[Updated 4/18/14, 12:01 p.m., to include a link to Aulet’s PowerPoint presentation.] What do pirates, Navy SEALs, rabbits, and street basketball have in common? Entrepreneurship, it turns out.
Those were some of the analogies made by Boston-area entrepreneur Bill Aulet in speeches Thursday to groups of more than 50 people in Madison and Milwaukee. Aulet is managing director of the Martin Trust Center for MIT Entrepreneurship and author of a top-selling book published last year called Disciplined Entrepreneurship. Xconomy brought Aulet to the Badger State for our first events here since launching a Wisconsin bureau in December.

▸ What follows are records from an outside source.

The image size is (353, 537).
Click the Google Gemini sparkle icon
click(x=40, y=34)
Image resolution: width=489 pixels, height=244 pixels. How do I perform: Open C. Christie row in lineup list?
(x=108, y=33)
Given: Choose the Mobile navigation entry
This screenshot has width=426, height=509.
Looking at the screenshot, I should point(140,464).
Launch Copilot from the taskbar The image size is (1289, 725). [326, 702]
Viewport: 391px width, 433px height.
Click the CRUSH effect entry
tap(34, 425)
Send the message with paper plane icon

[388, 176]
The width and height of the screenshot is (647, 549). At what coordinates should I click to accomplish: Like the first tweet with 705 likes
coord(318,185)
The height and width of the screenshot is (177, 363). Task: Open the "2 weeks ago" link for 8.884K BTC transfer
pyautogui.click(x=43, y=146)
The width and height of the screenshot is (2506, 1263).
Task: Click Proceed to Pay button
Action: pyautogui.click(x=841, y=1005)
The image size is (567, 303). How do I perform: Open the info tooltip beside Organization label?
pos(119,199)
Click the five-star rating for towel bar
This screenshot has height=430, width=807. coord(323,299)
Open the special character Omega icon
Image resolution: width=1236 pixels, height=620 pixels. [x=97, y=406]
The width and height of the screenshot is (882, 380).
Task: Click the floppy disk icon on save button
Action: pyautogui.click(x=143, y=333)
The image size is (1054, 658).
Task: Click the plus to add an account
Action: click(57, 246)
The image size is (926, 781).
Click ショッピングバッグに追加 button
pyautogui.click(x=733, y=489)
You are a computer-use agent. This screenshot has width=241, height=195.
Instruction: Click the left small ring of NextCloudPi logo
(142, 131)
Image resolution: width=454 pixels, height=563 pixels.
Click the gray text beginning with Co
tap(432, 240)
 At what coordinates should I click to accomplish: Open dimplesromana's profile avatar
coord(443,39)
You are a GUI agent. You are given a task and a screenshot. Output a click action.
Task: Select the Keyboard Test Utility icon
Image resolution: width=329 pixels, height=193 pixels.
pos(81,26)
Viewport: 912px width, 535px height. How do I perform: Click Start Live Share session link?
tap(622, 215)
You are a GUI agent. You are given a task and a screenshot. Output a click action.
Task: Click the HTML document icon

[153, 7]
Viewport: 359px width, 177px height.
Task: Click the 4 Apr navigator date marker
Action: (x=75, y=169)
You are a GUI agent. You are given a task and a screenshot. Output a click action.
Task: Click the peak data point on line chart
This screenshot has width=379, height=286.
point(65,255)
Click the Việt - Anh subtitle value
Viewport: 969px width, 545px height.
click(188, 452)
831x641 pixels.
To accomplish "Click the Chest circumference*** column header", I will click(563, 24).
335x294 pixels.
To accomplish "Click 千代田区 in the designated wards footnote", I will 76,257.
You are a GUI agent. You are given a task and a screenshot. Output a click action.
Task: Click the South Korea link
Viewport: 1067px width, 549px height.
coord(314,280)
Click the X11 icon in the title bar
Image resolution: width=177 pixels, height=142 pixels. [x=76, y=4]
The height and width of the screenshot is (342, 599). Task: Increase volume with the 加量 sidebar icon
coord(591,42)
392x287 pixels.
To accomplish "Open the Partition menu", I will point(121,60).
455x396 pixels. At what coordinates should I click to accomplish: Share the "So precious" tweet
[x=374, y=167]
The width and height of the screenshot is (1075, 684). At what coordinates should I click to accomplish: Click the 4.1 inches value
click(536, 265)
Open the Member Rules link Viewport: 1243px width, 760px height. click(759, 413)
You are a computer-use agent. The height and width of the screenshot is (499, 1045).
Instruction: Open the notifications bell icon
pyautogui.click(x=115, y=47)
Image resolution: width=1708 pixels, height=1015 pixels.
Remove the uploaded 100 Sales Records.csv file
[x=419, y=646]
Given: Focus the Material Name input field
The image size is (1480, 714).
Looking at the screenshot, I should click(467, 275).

Armed with pithy, often hilarious one-liners and 25-plus years of business experience, the New York native walked both audiences through his 24-step entrepreneurship process, all while dispelling startup myths and offering his tips for how Milwaukee and Madison can nurture their nascent but growing startup ecosystems. To view Aulet’s PowerPoint presentation, click here.
This was Aulet’s second trip to Wisconsin in his lifetime, so he wasn’t able to offer much advice that was really specific to growing the state’s entrepreneurial community. But the recipe isn’t more venture capital, institutes similar to MIT, and government support, Aulet said. The key is fostering a culture in which people want to be entrepreneurs and the community is willing to take risks and accept failure—with a caveat.
“It’s learning from failure,” Aulet said, assuring that he didn’t want to glorify failure. “It’s experimentation.”
At the beginning of the Madison discussion at startup accelerator Gener8tor’s office, Aulet asked audience members to shout out questions they wanted answered by the end of the talk. He went through every one, including his belief that there’s a “dangerous obsession” with the minimum viable product, and what a person should ask himself or herself before deciding to become an entrepreneur.